The CBR ruling of 2004 never permitted sales tax refund to any sector, but it was deliberately interpreted to ensure payment of illegal refunds to the payphone companies in the field formations. "If Law Division's opinion on ruling is considered to be correct, even then the payphone companies were not entitled to refund at any stage", officials said.
Sources told Business Recorder on Sunday that the ruling had sufficient legal backing of the provisions of Central Excise Act and Sales Tax Act, 1990 to clarify the issue of discounted-price.
Relevant tax officials were surprised over the Law and Justice Division ruling that the CBR clarification of 2004 was not correct.
According to sources, the ruling in question was properly issued after obtaining due approval of tax authorities keeping in view all relevant sales tax/excise laws. The Law Division verdict is not binding on the CBR, but it is only Advisory for the tax authorities.
The CBR has the option to go to the Attorney General of Pakistan to confirm the authenticity of ruling issued in December 2004. There is no reason that the Attorney General would endorse the CBR interpretation of basis VAT principles.
Through ruling-2004, the CBR had clarified that the Central Excise Act has provided that wherever duty is levied in Value Added Tax (VAT) mode, all rules and regulations of Sales Tax Act will apply. The relevant section of Sales Tax Act to clarify the definition of supply says that in case of supply at discount price, the discounted price/value shall be taken for the purpose of the levy.
Accordingly, the Board has clarified that the excise duty be paid on discounted price. A specific provision of law was clarified through this ruling, which does not allow entitlement of refund to any sector. How these companies can claim refund on the basis of this ruling where no such provision was granted, sources asked.
Contrary to this, the ruling was deliberately twisted to issue refunds to the companies. Now, the companies are merely putting blame on the ruling-2004 which has nothing to do with the refund issue. However, this would not justify their illegal claims obtained in connivance with some corrupt tax officials.
This clarification was based on the provisions of the Central Excise Act promulgated through the Finance Act.
In any case, the companies were entitled to refund, as the incidence of tax was passed on to the consumers. Neither PTCL Nor payphone companies were entitled to any refund, as tax incidence was passed on to the end consumers.

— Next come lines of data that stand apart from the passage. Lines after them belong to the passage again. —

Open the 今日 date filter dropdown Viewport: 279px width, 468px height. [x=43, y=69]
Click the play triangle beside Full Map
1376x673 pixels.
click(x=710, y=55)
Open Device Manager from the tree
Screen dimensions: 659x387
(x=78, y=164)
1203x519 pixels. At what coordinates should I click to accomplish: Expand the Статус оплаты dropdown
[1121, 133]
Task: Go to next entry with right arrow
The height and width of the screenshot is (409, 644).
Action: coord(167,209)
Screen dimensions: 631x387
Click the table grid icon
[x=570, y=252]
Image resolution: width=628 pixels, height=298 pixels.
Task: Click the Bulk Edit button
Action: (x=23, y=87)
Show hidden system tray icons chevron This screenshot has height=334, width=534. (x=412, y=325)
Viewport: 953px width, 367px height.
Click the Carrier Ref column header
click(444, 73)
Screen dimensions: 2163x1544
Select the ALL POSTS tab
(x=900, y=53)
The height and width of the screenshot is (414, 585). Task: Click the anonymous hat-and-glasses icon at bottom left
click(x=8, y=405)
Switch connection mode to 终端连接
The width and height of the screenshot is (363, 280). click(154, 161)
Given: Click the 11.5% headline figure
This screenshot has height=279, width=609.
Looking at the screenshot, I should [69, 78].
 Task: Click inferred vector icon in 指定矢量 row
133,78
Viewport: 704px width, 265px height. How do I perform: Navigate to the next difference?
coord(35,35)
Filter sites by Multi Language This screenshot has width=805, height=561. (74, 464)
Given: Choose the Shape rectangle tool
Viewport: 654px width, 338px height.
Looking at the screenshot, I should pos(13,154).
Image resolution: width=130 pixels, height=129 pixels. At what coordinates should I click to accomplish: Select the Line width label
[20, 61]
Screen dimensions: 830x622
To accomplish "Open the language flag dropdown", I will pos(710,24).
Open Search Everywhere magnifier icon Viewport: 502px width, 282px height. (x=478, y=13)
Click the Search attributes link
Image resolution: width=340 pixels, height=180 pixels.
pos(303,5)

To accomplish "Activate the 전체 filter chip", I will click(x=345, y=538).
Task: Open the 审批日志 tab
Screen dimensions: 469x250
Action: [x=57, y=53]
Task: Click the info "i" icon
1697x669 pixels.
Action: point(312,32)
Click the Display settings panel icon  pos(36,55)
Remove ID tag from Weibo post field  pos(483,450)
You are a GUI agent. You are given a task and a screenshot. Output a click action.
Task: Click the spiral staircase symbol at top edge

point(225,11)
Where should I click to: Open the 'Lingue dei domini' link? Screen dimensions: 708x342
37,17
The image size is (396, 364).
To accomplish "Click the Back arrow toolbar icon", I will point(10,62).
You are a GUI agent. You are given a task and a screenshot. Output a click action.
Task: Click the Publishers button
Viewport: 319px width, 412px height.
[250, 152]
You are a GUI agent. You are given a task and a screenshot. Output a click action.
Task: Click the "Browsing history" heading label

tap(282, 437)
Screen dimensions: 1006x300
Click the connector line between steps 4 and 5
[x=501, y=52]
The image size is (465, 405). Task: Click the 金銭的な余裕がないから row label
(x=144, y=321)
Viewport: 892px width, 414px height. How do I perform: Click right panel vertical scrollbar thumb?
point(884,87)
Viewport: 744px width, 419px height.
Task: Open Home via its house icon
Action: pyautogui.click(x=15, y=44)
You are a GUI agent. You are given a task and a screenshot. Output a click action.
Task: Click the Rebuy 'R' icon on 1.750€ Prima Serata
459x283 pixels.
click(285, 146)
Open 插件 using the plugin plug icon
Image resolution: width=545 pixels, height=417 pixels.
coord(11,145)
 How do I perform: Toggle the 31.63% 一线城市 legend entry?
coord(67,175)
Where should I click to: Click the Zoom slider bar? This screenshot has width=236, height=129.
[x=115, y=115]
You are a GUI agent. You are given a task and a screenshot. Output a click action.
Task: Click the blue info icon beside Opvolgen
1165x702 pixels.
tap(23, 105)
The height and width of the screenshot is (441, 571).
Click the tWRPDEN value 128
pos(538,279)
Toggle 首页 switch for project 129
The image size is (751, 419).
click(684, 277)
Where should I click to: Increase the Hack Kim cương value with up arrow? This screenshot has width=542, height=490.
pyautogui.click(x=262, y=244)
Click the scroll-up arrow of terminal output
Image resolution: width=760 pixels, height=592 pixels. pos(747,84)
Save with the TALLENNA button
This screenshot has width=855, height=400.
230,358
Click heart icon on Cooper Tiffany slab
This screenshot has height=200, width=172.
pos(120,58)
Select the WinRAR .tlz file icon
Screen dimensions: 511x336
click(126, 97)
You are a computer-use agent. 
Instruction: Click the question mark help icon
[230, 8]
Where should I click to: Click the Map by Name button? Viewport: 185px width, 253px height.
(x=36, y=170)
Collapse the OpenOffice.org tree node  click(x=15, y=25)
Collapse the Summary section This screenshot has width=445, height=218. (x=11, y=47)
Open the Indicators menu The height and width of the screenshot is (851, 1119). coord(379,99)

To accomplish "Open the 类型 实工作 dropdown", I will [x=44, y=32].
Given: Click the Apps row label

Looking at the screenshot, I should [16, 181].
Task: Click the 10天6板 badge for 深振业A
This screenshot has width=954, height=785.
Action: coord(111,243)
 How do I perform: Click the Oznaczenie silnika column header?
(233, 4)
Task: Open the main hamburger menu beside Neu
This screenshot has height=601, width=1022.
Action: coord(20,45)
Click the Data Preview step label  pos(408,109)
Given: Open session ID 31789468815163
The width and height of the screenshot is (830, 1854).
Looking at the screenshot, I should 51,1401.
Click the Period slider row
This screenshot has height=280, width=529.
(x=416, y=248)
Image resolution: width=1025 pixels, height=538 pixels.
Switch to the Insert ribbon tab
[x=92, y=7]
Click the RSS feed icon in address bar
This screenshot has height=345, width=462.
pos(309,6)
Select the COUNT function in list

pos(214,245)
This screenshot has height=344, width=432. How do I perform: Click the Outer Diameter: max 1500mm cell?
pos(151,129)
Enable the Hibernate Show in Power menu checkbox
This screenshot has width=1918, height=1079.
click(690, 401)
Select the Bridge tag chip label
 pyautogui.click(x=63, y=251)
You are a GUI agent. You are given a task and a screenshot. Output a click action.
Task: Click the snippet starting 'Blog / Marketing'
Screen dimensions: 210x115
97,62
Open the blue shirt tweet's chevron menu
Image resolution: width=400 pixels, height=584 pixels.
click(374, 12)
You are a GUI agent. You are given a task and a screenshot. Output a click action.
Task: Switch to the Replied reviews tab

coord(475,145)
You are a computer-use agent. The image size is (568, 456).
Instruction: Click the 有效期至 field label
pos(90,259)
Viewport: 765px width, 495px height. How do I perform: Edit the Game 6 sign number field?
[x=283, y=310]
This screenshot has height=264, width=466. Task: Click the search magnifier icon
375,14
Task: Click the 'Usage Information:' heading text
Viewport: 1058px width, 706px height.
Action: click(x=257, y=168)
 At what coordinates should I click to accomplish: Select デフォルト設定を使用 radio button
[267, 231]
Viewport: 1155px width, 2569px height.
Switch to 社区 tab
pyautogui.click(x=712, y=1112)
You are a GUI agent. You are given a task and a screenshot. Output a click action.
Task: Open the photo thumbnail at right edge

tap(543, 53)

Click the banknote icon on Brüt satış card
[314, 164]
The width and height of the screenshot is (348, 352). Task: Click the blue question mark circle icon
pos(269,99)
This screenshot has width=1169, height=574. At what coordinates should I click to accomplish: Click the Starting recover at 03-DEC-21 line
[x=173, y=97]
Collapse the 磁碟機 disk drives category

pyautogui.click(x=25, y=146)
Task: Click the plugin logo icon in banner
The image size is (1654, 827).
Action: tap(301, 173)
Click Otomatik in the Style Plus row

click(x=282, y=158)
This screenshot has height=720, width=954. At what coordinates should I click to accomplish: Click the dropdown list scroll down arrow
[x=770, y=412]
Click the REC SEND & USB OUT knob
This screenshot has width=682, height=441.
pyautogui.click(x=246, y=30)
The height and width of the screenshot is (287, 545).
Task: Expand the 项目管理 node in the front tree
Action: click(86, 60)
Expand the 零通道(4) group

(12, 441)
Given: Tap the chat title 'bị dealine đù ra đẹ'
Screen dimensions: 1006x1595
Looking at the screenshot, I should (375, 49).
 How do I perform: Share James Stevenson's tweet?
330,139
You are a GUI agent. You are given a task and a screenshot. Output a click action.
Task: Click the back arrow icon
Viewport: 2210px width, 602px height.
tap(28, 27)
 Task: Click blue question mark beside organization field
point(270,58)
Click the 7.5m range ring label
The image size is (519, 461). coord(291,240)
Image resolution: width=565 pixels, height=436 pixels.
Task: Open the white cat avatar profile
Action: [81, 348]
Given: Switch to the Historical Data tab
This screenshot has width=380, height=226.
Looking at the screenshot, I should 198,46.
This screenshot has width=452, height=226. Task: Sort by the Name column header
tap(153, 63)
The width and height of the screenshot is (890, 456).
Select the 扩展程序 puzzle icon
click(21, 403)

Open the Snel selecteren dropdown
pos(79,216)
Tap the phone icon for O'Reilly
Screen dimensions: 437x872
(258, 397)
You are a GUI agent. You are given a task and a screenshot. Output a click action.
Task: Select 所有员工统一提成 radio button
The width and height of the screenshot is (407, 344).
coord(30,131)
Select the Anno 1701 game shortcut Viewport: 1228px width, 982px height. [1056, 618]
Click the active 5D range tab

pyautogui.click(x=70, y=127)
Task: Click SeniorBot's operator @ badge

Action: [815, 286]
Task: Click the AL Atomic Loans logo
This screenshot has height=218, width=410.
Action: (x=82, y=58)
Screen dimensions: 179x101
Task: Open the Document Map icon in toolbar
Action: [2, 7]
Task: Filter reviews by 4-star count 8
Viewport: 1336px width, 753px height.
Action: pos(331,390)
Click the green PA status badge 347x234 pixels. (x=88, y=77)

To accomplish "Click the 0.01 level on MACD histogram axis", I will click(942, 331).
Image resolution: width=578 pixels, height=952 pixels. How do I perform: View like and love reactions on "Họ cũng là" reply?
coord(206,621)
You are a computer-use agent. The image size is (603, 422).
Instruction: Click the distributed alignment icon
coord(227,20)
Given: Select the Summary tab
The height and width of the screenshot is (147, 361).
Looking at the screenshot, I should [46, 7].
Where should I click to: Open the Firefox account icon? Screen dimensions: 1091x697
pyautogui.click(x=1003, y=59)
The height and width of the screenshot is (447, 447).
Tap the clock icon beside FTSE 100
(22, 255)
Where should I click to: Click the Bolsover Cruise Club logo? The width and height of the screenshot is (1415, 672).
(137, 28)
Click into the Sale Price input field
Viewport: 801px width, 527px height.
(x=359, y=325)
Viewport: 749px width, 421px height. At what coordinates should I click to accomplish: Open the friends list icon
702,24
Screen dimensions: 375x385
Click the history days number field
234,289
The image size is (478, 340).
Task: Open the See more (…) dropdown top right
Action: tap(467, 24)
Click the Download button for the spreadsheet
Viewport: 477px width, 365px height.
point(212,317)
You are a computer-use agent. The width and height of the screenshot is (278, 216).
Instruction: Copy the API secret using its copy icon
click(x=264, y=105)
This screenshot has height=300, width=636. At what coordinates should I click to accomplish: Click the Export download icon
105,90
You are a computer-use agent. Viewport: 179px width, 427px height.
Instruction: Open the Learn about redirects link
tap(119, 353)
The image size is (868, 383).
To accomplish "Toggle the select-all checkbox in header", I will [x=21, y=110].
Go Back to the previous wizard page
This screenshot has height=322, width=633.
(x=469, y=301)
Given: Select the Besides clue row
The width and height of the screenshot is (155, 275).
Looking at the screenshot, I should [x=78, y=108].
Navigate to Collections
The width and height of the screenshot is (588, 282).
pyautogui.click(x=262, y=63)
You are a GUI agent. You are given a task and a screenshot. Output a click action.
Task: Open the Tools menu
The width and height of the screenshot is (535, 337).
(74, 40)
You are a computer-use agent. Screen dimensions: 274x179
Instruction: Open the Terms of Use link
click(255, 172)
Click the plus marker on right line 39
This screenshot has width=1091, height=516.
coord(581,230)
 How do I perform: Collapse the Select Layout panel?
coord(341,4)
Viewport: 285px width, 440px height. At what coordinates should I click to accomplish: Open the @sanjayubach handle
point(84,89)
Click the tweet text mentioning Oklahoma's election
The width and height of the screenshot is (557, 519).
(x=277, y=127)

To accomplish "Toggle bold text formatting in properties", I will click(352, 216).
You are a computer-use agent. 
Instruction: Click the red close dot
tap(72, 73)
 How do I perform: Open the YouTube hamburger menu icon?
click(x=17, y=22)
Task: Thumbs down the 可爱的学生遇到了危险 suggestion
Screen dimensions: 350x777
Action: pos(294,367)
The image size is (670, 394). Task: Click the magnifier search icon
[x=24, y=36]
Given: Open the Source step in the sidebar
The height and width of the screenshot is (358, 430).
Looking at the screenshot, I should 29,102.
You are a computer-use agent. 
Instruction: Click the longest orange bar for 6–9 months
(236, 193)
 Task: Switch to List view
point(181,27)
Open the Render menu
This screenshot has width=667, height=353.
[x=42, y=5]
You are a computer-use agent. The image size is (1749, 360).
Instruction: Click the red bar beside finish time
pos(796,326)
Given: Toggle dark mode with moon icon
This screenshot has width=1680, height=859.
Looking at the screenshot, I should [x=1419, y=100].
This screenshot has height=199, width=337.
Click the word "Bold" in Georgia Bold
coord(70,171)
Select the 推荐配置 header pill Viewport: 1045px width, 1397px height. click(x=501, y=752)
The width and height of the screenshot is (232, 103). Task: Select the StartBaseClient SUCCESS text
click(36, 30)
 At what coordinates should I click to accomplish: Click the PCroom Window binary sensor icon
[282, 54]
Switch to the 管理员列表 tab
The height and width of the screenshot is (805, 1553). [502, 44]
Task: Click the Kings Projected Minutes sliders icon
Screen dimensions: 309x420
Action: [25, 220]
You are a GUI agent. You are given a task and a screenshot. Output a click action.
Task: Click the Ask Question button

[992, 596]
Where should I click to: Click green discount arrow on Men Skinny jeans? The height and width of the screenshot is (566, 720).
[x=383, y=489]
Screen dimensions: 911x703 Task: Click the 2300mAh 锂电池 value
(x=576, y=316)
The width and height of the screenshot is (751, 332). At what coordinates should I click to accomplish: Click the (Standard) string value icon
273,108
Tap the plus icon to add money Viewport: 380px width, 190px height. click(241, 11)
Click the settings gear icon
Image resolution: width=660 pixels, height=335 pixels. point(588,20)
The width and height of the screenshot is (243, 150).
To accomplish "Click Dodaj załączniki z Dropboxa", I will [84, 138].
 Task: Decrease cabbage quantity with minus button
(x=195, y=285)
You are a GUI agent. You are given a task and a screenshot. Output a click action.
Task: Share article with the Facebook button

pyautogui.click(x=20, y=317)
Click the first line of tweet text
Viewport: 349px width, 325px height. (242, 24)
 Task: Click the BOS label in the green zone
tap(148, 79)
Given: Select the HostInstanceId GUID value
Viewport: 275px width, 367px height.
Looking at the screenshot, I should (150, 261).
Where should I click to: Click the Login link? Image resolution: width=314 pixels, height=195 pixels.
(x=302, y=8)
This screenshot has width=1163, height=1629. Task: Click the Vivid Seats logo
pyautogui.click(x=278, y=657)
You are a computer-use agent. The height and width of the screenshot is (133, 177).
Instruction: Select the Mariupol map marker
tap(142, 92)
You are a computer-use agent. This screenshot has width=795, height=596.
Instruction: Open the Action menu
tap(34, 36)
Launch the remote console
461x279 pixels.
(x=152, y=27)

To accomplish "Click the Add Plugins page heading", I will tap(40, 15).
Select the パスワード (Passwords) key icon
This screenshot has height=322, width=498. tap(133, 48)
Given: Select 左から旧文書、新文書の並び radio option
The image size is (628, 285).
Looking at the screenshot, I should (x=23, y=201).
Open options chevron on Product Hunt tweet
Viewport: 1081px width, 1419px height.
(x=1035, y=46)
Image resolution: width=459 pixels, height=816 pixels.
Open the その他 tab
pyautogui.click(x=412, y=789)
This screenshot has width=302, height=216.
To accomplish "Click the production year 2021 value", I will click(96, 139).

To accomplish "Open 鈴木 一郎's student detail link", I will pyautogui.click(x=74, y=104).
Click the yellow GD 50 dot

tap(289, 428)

Law Division had ruled that mode of collection does not change status of actual levy. Thus, the levy of CED remains on services. The concept of discount price is alien to central excise duty and it is only relevant to the sales tax as contained in clause-B of sub-section 46 of section 2 of the Sales Tax Act. Excise duty was in-built in the discounted price and incidence was passed on to the consumers, which could not be refunded. Any discount in price by PTCL to the payphone companies was a commercial transaction. This transaction has nothing to do with the central excise duty.